_What the task requires_: Your answer should be only the lines below from the one with "Philadelphia Flower Show 2011 (360, 501)" to the one with "تبلیغات (533, 9)", repeated exactly, ends included.

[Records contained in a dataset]
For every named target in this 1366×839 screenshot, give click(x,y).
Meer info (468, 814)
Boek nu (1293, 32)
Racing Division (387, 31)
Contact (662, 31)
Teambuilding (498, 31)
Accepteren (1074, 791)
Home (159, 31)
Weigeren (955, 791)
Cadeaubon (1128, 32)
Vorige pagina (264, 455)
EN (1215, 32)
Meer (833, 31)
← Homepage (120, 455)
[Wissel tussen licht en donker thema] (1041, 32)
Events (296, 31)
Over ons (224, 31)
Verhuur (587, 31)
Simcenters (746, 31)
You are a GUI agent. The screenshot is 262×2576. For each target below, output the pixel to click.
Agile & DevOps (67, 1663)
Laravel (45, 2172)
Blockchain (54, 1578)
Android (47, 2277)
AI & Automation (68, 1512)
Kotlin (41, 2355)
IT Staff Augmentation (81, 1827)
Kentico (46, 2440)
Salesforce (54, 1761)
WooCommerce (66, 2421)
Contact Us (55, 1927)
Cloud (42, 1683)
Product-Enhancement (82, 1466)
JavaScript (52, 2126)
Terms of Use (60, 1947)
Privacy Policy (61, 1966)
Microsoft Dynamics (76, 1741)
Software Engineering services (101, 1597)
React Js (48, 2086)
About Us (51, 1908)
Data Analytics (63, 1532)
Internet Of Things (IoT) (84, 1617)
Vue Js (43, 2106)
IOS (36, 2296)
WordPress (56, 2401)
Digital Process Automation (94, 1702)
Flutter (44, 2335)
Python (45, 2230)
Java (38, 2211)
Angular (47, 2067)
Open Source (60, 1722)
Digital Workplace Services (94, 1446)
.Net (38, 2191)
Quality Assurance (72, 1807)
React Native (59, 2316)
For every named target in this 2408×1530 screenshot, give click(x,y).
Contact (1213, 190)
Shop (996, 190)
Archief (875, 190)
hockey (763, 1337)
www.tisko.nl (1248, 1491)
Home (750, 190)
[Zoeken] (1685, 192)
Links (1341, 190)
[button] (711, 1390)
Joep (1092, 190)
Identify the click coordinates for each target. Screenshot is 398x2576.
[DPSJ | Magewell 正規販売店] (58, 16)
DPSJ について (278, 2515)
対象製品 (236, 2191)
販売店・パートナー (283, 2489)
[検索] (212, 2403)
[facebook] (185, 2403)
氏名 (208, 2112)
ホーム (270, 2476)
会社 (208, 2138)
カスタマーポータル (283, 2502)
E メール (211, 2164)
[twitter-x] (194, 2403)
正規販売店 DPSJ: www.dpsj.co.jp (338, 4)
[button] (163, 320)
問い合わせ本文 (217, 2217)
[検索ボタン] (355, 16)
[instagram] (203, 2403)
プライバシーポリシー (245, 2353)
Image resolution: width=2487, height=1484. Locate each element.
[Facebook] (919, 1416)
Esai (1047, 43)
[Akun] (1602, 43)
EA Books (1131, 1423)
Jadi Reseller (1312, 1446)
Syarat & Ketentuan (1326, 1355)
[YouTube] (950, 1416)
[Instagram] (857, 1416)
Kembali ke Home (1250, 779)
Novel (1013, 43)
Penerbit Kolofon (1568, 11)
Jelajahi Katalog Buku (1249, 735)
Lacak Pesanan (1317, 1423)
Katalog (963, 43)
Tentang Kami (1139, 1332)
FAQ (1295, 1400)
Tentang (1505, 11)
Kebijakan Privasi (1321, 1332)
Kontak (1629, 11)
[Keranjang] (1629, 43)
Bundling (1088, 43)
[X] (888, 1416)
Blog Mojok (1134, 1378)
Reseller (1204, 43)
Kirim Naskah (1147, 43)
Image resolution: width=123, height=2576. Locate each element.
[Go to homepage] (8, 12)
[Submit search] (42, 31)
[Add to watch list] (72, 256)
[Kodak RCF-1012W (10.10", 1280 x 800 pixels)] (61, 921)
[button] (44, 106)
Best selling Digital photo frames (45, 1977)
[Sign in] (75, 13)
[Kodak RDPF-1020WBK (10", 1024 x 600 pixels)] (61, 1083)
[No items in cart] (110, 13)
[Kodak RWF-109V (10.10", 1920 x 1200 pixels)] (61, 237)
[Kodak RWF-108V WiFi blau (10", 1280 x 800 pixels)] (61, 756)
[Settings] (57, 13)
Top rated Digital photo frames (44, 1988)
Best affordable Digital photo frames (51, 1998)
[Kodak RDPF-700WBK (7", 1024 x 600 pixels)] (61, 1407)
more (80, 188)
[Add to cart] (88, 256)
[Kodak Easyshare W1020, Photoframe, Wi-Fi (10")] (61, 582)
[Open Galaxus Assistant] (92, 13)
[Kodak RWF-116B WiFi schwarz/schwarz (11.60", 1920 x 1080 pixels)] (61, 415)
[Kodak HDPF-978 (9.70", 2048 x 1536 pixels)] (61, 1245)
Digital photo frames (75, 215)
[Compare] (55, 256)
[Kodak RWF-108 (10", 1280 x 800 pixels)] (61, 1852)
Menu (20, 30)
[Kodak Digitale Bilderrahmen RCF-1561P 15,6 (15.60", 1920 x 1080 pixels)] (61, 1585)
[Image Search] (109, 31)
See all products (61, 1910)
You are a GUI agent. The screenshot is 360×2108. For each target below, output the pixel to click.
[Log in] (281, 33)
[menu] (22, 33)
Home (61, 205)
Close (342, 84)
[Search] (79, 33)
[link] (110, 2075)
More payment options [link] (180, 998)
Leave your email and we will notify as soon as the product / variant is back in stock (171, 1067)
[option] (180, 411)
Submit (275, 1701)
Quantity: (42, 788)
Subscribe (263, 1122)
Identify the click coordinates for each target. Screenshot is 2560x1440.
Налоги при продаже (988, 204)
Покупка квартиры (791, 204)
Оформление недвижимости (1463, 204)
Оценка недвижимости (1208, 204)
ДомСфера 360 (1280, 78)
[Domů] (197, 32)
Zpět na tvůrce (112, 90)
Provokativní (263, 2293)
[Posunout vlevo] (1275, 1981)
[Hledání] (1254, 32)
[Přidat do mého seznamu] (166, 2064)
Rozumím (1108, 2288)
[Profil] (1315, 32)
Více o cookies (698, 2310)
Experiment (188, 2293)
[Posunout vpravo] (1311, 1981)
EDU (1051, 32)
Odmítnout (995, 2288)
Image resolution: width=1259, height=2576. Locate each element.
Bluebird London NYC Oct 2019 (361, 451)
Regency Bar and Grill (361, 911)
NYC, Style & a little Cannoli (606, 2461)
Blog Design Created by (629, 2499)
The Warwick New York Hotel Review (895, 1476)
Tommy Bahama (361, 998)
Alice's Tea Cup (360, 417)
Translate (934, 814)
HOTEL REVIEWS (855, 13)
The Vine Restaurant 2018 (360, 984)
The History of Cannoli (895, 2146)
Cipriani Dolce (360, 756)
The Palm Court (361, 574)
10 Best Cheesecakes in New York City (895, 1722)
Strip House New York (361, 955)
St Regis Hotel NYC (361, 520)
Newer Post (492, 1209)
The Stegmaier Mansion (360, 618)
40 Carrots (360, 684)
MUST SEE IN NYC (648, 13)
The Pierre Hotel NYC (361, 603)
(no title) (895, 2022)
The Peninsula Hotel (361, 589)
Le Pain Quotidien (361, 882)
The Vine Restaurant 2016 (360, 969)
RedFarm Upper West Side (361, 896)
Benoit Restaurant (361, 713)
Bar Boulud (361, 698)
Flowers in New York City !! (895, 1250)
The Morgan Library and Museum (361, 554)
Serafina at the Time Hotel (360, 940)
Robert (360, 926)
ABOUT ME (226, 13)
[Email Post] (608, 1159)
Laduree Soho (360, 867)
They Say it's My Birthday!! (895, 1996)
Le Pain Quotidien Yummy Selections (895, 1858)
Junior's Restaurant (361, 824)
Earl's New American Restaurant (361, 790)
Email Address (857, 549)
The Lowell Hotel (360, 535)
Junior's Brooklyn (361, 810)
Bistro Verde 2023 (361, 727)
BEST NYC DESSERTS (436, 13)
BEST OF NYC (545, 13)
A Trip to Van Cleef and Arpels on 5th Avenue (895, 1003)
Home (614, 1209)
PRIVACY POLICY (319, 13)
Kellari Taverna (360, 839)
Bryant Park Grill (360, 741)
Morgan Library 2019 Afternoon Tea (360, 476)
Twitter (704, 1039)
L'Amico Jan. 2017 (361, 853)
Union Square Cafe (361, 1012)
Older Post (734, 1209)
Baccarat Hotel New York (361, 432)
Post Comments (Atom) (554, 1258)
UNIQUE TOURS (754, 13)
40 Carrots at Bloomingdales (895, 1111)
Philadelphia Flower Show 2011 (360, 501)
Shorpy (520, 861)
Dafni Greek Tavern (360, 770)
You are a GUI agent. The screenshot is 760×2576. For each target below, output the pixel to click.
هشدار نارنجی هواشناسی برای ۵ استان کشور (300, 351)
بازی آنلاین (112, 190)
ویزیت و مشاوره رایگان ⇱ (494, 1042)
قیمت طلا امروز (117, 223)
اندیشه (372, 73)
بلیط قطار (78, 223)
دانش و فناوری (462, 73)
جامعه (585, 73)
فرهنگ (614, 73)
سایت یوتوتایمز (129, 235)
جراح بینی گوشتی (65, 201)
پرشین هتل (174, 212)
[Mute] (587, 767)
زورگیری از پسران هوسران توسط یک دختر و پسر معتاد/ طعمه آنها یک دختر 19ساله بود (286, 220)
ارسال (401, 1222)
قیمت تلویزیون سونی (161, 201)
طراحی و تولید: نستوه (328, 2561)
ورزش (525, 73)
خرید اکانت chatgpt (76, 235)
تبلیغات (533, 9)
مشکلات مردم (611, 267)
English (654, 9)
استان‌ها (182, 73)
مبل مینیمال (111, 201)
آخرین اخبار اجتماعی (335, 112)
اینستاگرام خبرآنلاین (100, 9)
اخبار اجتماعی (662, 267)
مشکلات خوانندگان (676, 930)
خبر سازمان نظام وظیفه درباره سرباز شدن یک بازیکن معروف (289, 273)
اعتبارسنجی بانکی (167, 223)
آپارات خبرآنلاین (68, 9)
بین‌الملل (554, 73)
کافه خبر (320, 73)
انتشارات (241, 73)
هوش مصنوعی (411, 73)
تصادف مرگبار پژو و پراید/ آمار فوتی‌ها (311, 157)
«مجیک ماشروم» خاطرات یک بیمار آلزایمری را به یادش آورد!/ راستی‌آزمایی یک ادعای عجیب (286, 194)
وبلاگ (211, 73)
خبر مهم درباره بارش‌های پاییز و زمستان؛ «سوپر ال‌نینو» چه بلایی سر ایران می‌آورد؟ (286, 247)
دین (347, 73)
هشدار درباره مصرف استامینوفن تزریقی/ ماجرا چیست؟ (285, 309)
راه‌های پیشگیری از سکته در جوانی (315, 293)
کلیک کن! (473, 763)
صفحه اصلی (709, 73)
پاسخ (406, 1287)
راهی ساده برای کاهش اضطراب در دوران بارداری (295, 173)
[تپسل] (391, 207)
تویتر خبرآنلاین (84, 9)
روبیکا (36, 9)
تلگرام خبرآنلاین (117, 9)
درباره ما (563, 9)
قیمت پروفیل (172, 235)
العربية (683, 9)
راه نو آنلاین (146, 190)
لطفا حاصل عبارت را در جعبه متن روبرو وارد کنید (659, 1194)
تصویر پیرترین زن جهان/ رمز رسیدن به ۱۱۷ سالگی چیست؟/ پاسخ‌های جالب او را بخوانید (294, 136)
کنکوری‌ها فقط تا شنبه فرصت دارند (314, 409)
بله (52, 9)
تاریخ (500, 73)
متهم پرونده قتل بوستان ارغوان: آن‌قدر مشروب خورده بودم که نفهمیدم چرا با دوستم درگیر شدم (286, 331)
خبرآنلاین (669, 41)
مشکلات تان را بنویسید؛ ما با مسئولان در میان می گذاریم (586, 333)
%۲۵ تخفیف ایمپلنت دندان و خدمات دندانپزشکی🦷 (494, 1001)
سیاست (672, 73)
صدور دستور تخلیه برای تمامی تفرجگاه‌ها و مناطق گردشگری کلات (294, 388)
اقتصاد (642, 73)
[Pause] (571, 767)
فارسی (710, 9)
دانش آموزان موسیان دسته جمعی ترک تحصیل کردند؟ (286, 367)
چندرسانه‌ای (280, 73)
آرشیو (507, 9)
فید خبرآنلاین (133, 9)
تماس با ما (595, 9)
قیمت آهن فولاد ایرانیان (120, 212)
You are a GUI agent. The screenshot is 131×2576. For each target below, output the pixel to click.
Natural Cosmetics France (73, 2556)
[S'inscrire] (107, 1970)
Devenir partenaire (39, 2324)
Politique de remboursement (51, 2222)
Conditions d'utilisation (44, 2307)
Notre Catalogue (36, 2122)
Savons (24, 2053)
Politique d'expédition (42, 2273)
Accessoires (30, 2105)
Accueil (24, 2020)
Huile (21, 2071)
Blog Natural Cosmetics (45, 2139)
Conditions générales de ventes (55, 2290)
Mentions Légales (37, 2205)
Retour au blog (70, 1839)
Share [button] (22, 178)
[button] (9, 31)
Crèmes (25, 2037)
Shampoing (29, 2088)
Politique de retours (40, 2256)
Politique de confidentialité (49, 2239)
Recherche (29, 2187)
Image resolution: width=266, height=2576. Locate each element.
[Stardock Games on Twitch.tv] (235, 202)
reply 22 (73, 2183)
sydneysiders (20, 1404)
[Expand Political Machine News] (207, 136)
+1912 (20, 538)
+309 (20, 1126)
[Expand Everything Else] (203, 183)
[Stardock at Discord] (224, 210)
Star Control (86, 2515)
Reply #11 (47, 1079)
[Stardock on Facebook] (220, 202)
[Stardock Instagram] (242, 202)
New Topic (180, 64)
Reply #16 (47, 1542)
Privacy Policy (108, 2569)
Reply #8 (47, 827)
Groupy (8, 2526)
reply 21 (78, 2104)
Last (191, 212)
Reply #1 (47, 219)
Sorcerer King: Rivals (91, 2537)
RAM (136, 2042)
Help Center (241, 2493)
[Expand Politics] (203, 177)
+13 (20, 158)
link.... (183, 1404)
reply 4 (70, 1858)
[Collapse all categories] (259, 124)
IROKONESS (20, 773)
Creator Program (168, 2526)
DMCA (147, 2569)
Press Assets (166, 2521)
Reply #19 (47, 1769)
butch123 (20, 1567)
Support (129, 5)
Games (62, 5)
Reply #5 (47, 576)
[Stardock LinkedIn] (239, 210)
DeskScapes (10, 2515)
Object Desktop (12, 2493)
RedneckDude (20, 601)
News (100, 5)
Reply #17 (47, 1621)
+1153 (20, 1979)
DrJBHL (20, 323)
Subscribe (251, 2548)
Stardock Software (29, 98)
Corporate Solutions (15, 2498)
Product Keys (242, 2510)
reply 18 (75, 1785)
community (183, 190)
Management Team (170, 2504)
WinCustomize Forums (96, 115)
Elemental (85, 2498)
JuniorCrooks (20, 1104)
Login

_Reply to the task_:
Philadelphia Flower Show 2011 (360, 501)
Shorpy (520, 861)
Dafni Greek Tavern (360, 770)
You are a GUI agent. The screenshot is 760×2576. For each target below, output the pixel to click.
هشدار نارنجی هواشناسی برای ۵ استان کشور (300, 351)
بازی آنلاین (112, 190)
ویزیت و مشاوره رایگان ⇱ (494, 1042)
قیمت طلا امروز (117, 223)
اندیشه (372, 73)
بلیط قطار (78, 223)
دانش و فناوری (462, 73)
جامعه (585, 73)
فرهنگ (614, 73)
سایت یوتوتایمز (129, 235)
جراح بینی گوشتی (65, 201)
پرشین هتل (174, 212)
[Mute] (587, 767)
زورگیری از پسران هوسران توسط یک دختر و پسر معتاد/ طعمه آنها یک دختر 19ساله بود (286, 220)
ارسال (401, 1222)
قیمت تلویزیون سونی (161, 201)
طراحی و تولید: نستوه (328, 2561)
ورزش (525, 73)
خرید اکانت chatgpt (76, 235)
تبلیغات (533, 9)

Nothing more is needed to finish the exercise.